Judge Memorial, last season’s Class 4A state runner-up, moved down to Class 3A for this season. The Bulldogs pushed the title game into overtime before falling to Skyline by three points last year. Carbon and Morgan, which both made it to the state semifinals last year, will remain in Class 3A this season. The Dinos graduated eight seniors last year, but they did return Kelsey Sorenson, who ranked second on the team in points (8.4), rebounds (4.4) and assists (2.4) per game. The Trojans’ roster is stocked full of upperclassmen to help fill the hole left by star Brookeyln Hurlbut. They include Jalyn Van Dyke (11.5 points per game), Marcie Stapley (9 rebounds per game) and Jaci Jensen (2.6 assists per game). Emery, the runner-up in Class 2A last year, will be tested against teams with experience in larger classifications.
North Sevier returns to Class 2A this season to defend its state title. The Wolves edged out region rival Emery, 49-45, in the state final. This year, however, Emery has moved up to Class 3A. North Sevier’s Peyton Torgerson won’t be back after logging 18 points, nine rebounds and five steals in the championship game last year. Also returning to Class 2A will be Beaver and Kanab. Beaver placed third in the state last year, while Kanab finished in fourth. Beaver returns with a vengeance after falling to Emery by two points in the state semifinals. Kanab easily glided through the first two rounds of the playoffs before meeting North Sevier in the state semifinals, where it lost 69-55. North Summit, San Juan, Layton Christian and Enterprise also reached the state quarterfinals last year.

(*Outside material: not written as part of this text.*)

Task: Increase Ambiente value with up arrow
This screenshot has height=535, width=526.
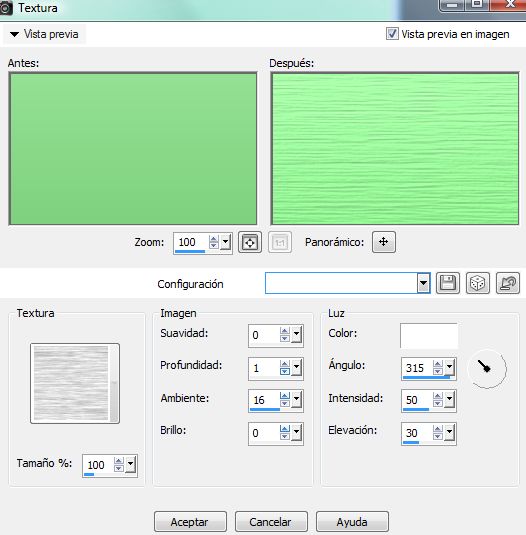Action: (x=284, y=396)
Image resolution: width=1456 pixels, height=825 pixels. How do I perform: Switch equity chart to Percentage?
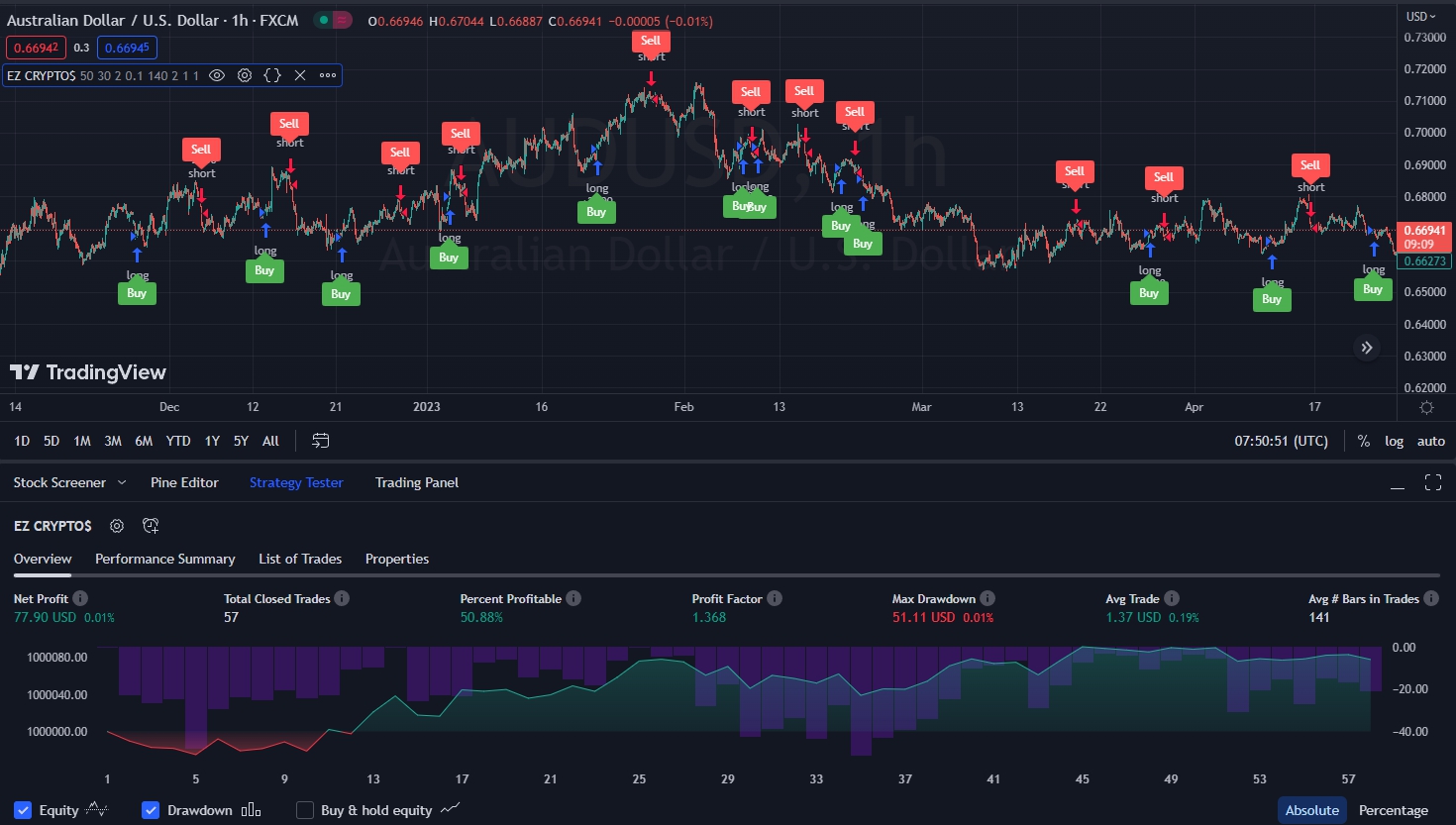coord(1394,810)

All but San Juan, which jumped to Class 3A, will return to Class 2A this season.
Realignment did little to shake up the Class 1A competition. Every team that made it to the state semifinals remained in Class 1A. Bryce Valley returns looking to defend its title after a stunning come-from-behind overtime win over Tabiona in the state championship last year. The Mustangs graduated Danielle Brinkerhoff and Samantha Chynoweth, who both made the Class 1A all-tournament team last year. Karleen Roundy also made the team as a sophomore last season, putting up 11 points in the title game. Losing by one point in the state championship game should serve as ample motivation for Tabiona. Panguitch, which took third place, and Monticello, which finished fourth in the Class 1A tournament, could prove to be tough competition.